There are a few machines that can bypass the ISA server and go directly to
the firewall even for internet activity. The DNS server is only allowed to
go out for UDP and TCP 53 traffic (DNS) directly to the firewall. The
concept is that lets say the ISA server craps out...at my workstation, I can
change my gateway to the firewall (whom the ISA server also depends on, and
go right on out.) Only my workstation is going to look for DNS resolution
from my internal DNS server, who should be able to go directly out and
resolve the name, as it is currently doing... The ISA server depends on the
firewall as its gateway as well. My goal is that with a few software
changes say at my workstation (1) Disable the ISA Firewall Client (2) Change
the gateway to point to the firewall directly.
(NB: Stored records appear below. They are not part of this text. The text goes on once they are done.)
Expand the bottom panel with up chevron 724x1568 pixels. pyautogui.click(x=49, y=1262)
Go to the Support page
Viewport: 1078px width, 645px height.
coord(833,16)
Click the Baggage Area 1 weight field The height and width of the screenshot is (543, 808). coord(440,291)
I can bypass the ISA server
in an emergency, and still get DNS resolution from my DNS server. It sounds
to me there is no way to make both work at the same time, ie, DNS going to
the default gateway (not the ISA server) when the ISA Firewall Client is
enabled, and all other ip traffic going to the ISA server itself. There
must be a way to make this work...suppose I make use of my router that is
currently bridging the two networks together 10.0.0.0 and the 192.168.1.0
networks, as in a static route for specific IP traffic...the problem as has
always been with Proxy Client or ISA Firewall Client is that it thinks it
needs to grab all traffic and pass it to the ISA/PROXY server. This proves
that point that you do not want it to do this all the time. I even tried
adding the DNS server ip addresses to my local address table so that the
traffic was not sent to isa, but that did not matter.

Jeff
 
D

Deji Akomolafe

If you are worried about the ISA going down, then just don't make your DNS
server go through it. Just put your server behind the "firewall". I assume
that the "firewall" is a different appliance, correct. seems like you are
mostly using ISA for caching, no?

If I were doing this, and I'm worried about single point of failure, I'd add
a second ISA server, configure them in an Array, remove my "firewall" and
let ISA do the Firewall/Caching/Publishing/NATting/etc for me.
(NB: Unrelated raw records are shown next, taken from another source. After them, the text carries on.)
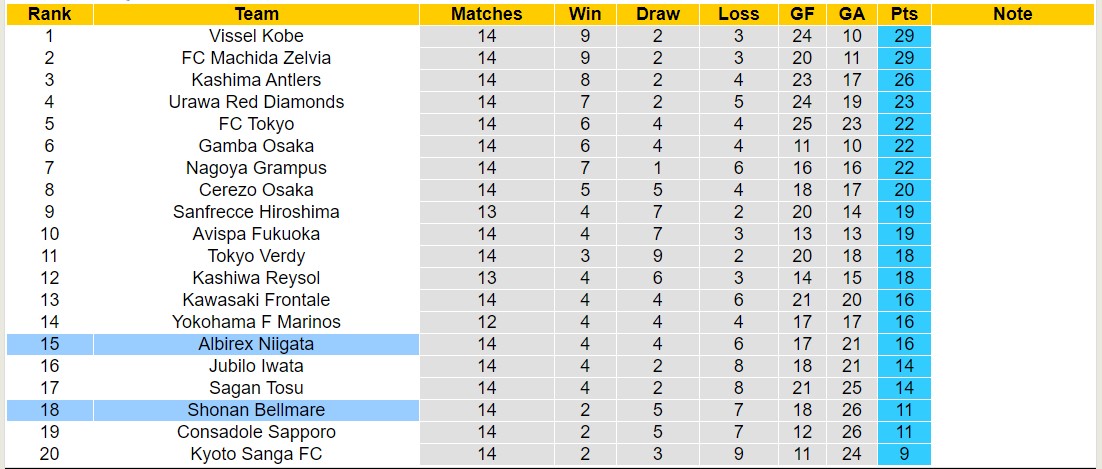Click the Pts column header

click(904, 14)
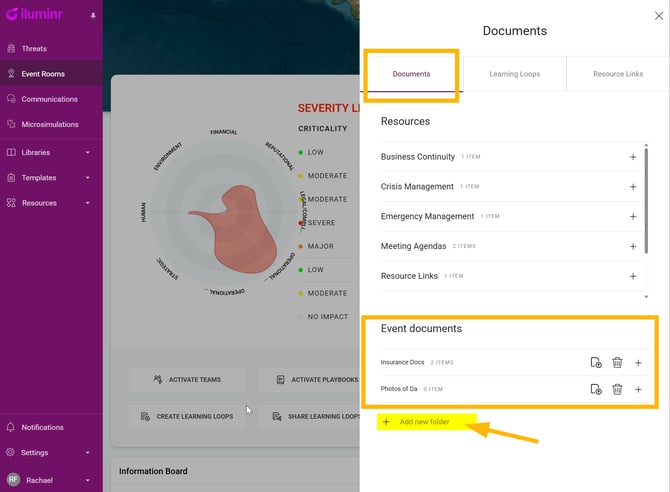Expand the Meeting Agendas folder
This screenshot has height=492, width=670.
click(x=632, y=246)
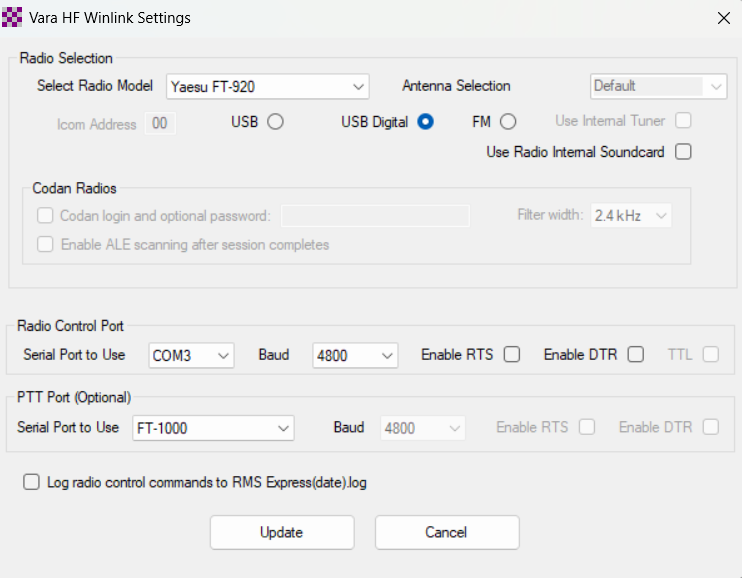Check Enable ALE scanning after session completes
The width and height of the screenshot is (742, 578).
coord(45,244)
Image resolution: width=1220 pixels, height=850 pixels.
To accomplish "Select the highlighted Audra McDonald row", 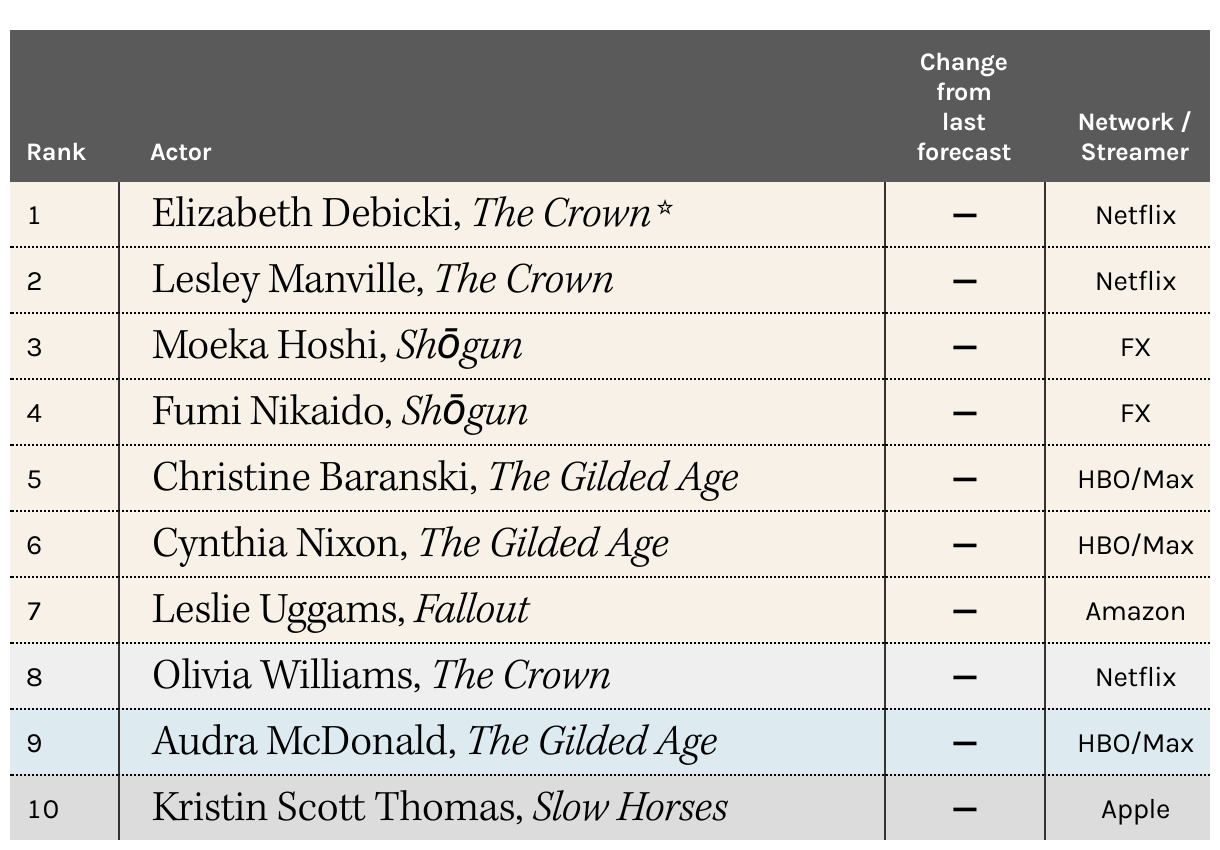I will tap(610, 743).
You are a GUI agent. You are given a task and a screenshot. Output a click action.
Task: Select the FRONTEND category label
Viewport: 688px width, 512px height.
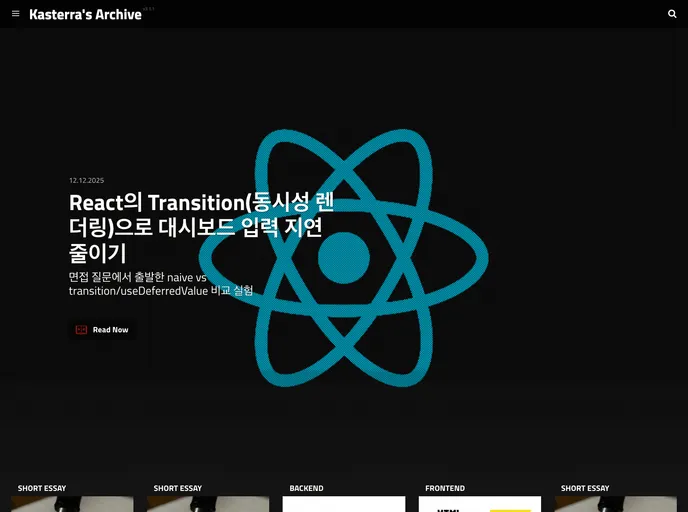coord(445,488)
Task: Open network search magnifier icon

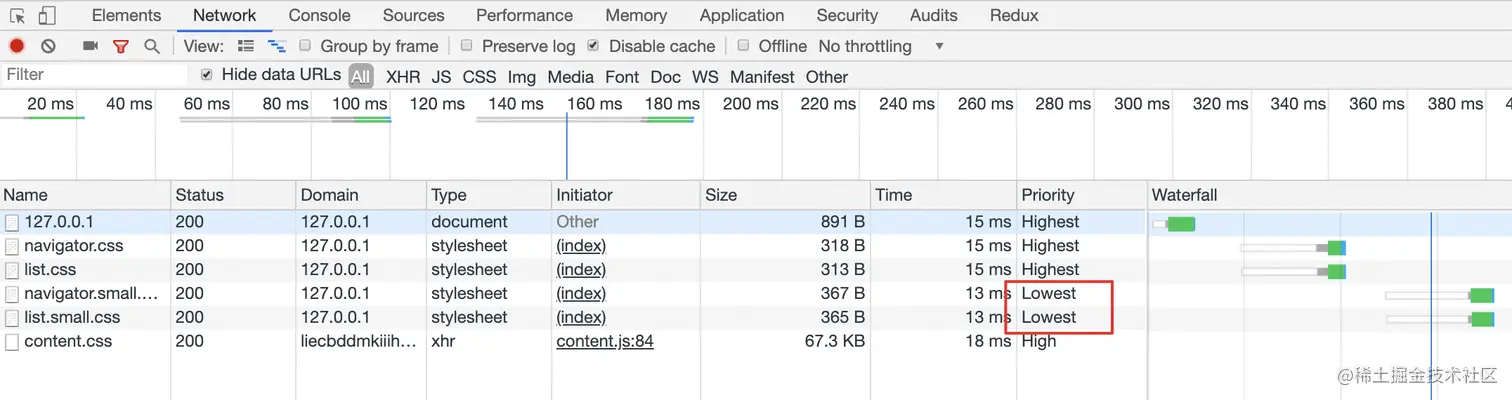Action: pos(152,46)
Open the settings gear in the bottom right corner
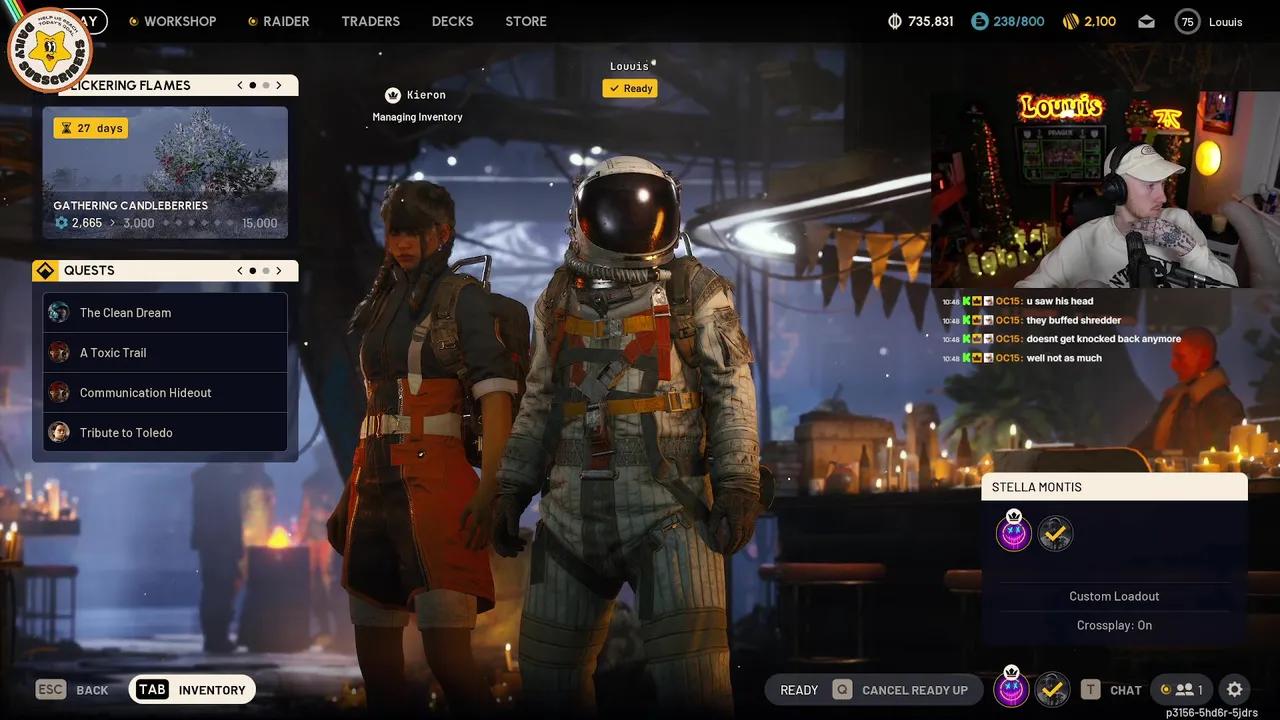 1235,689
Sometimes, we really can't eat our cake and have it (at the same time :))

--
Sincerely,

Dèjì Akómöláfé, MCSE MCSA MCP+I
www.akomolafe.com
www.iyaburo.com
Do you now realize that Today is the Tomorrow you were worried about
Yesterday? -anon
 
J

Jeff Smyrski

The ISA server (software firewall) sits behind the firewall (hardware). The
DNS server does in fact use the Hardware Firewall as its means to go and do
DNS updates. The problems is that the DNS server still needs to go through
the ISA server for non DNS requests, such as the virus updates and windows
updates. There should be a way to make ISA not capture the DNS packets and
route them to the ISA server, shouldn't there?

As for Caching the ISA server is doing this for the most part, however I do
use web filter software and rules for different users for destinations.
Since I have to have the firewall feature installed to control what groups
and users can use the various ports. As for our Hardware Firewall, a third
party controls this as well as monitoring. A port is either open or closed
for the ISA server, such as port 80. Which means that only the ISA server
can traverse the firewall...which means that my clients on the network must
depend on the ISA server. There is however a workstation that uses the ISA
server as its gateway to the internet, but also has rights in the Hardware
Firewall to go out directly. A simple change to this workstation's gateway
and disabling the ISA Firewall Client would allow this traffic to go okay.

As for another ISA server in an Array, it just is not worth the 3000 dollars
in software and hardware, when in reality there should be a way to make this
work...even if it is the non-standard way of doing this.